The African country of Uganda is in the grips of a terrible outbreak of Ebola — of a strain against which we have no treatment.
Recording 63 probable or confirmed cases of infection and 29 probable or confirmed deaths, Uganda is in the midst of its largest Ebola outbreak to date. Particularly worrying is that testing has revealed that the outbreak is caused by the Sudan strain of the virus, against which we have no effective treatment or vaccines.
Ebola is a pretty terrifying disease. Its first symptoms are unassuming, including headaches and fever, but in the later stages, patients experience widespread internal bleeding. Unsurprisingly, it has a mortality rate of over 50%. The only silver lining is that Ebola only spreads through direct contact with the bodily fluids of an infected person, so it can’t spread around as fast or uncontrollably as Covid-19. However, this also leaves individuals that work directly with other people, and healthcare workers in particular, exposed to the virus. People caring for infected family members are also vulnerable.
In a bad spot
The first Ebola cases were recorded in the country’s Mubende district, in a community of people living around a gold mine. Traders of gold are highly mobile, particularly as they ply their trade along a local highway running from Kampala (the country’s capital) to the Democratic Republic of the Congo (DRC).
Due to the robust connections between Kampala and the world, as well as the high mobility of the population at the core of the outbreak, other countries have already started implementing surveillance measures against the virus. The United States is redirecting travel from Uganda to five airports where passengers are screened for Ebola and has enacted a 21-day monitoring period for each individual to check for any developing symptoms. Kenya, Tanzania, and other countries bordering Uganda are also taking steps to prevent the virus from crossing their borders.
This international concern is primarily driven by the fact that Uganda’s outbreak is caused by the Sudan strain, against which there is no approved vaccine or treatment. Two potential vaccine candidates are under development by GlaxoSmithKline and Oxford. According to the World Health Organization, both will be deployed to Uganda within two weeks in a bid to improve the situation; but the truth of the matter is that we don’t yet know if these will work.
Jane Aceng, Uganda’s health secretary, explains that the virus has had a chance to establish a foothold in the area as locals at first believed that the symptoms were caused by witchcraft, and as such didn’t seek medical care. After getting wind of the situation on the ground, the government stepped in and helped educate people about Ebola.
So far, four of the victims of the outbreak have been health workers, says Tedros Adhanom Ghebreyesus, head of the World Health Organization (WHO).

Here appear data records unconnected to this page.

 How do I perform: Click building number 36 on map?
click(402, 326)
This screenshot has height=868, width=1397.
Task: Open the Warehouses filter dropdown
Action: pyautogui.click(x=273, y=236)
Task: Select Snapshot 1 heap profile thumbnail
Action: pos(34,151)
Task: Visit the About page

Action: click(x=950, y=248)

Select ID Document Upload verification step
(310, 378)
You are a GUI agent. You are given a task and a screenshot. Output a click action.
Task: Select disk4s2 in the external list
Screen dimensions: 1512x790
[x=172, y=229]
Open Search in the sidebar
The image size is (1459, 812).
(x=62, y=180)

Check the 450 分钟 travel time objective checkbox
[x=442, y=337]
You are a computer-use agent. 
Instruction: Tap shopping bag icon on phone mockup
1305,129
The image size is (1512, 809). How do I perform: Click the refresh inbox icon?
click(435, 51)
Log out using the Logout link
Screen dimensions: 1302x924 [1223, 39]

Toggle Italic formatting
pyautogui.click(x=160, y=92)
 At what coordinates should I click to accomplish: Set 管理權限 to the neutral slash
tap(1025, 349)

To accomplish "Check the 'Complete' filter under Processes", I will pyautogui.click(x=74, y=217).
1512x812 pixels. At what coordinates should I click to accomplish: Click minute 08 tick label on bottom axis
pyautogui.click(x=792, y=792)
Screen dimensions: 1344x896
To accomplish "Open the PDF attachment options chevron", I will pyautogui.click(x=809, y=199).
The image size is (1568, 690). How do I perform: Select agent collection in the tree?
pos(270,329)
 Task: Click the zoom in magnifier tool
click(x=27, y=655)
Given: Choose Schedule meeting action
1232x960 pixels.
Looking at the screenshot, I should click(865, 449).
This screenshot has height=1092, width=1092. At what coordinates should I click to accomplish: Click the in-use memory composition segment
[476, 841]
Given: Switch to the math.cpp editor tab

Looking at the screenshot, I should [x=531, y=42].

There have been several Ebola outbreaks in this part of Africa, including in Uganda’s neighbor, the DRC, but these were caused by the Zaire strain of the virus. By and large, they’ve been kept under control through the use of vaccines, treatment campaigns, and other health measures. Two vaccine types and one monoclonal antibody treatment were approved against that strain.
Aceng added that the country has repeatedly called on the international community to provide aid in the shape of specialists and personal protective equipment. Its ability to contain the outbreak is currently depleted as the country is also working to contain or prevent the resurgence of malaria, tuberculosis, HIV, and its health sector is still reeling from the aftermath of the pandemic.